Anna Lewandowska i Tomasz Rożek
Anna Lewandowska połączyła siły z Tomaszem Różkiem – fizykiem i popularyzatorem nauki, który na szeroką skalę działa w internecie. Para przygotowała akcję, podczas której będą zachęcać całe rodziny do aktywności fizycznej. Lewandowska i Rożek chcą udowodnić, że ruch można traktować jako zabawę i spędzanie czasu w fajny sposób.

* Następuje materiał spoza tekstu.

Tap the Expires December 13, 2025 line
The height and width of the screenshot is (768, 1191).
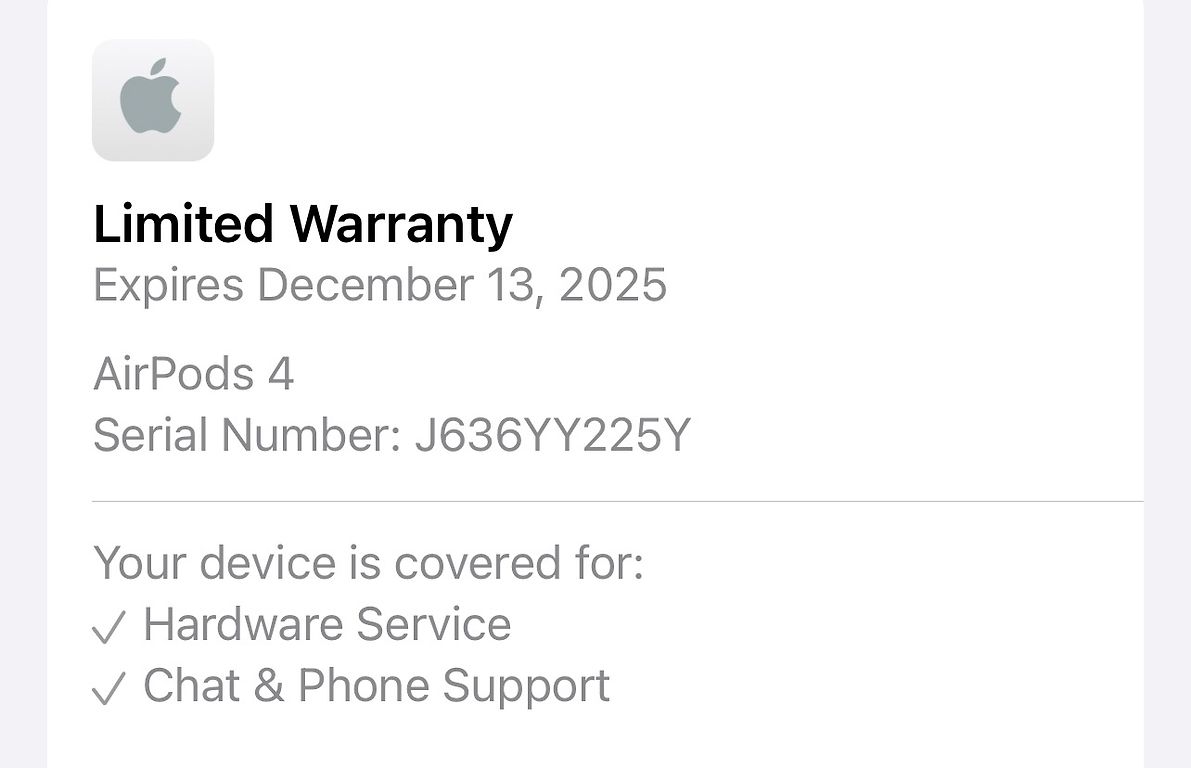pyautogui.click(x=380, y=286)
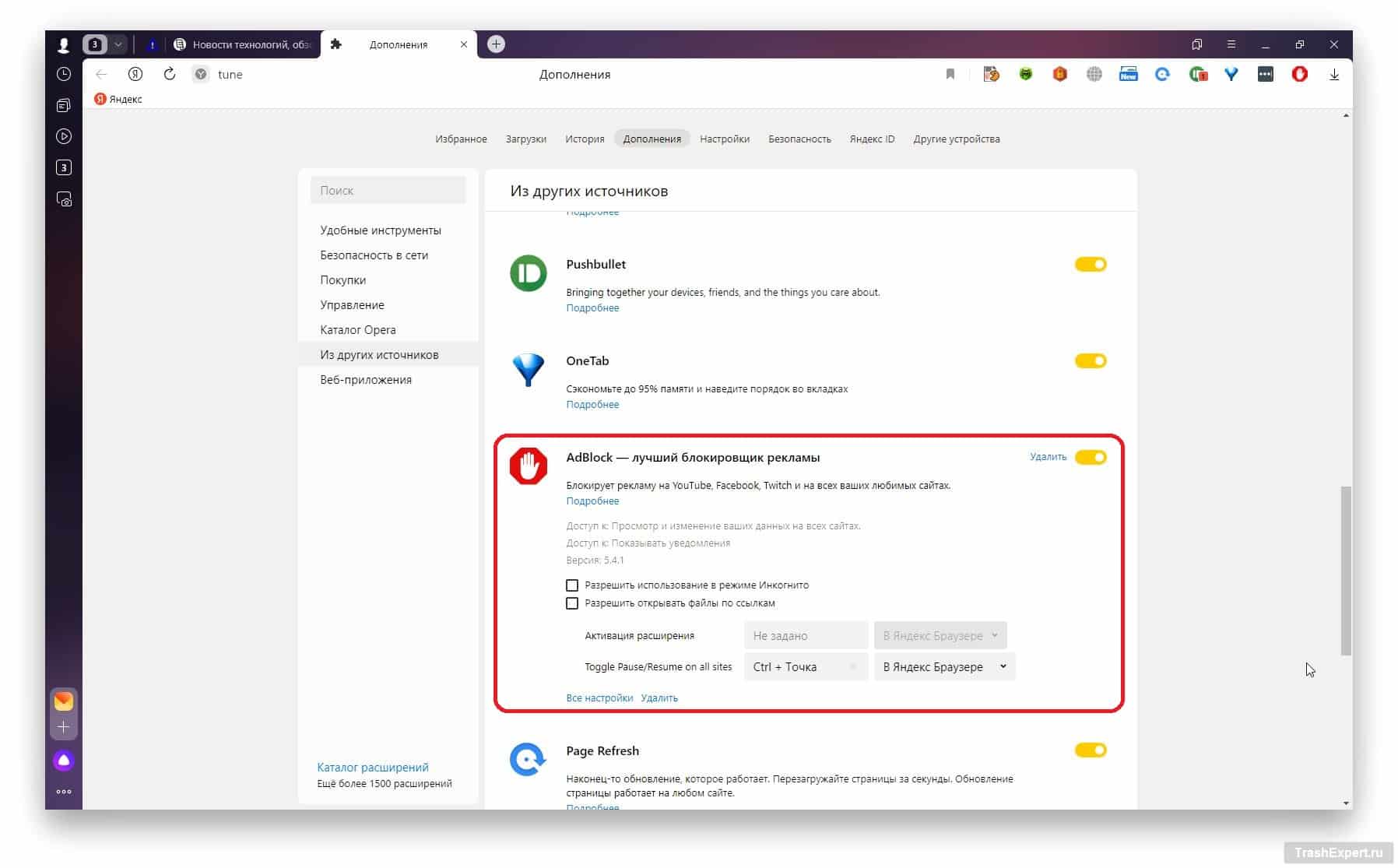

Znacie to na pewno: filmowi superbohaterowie łączą siły, by mierzyć się z wyzwaniem większym od nich samych. Tak zrobiliśmy też i my. Połączyliśmy z @tomasz.rozek oraz Fundacją „Nauka. To Lubię”, siły sportu i nauki, by zachęcić dzieci oraz was, rodzice, do zwiększenia swojej aktywność fizycznej. Przekonamy was, że codzienny ruch nie powinien być odsuwany na dalszy plan. To inwestycja w zdrowie na lata i świetny sposób na budowanie relacji rodzinnych – wyjaśniała trenerka.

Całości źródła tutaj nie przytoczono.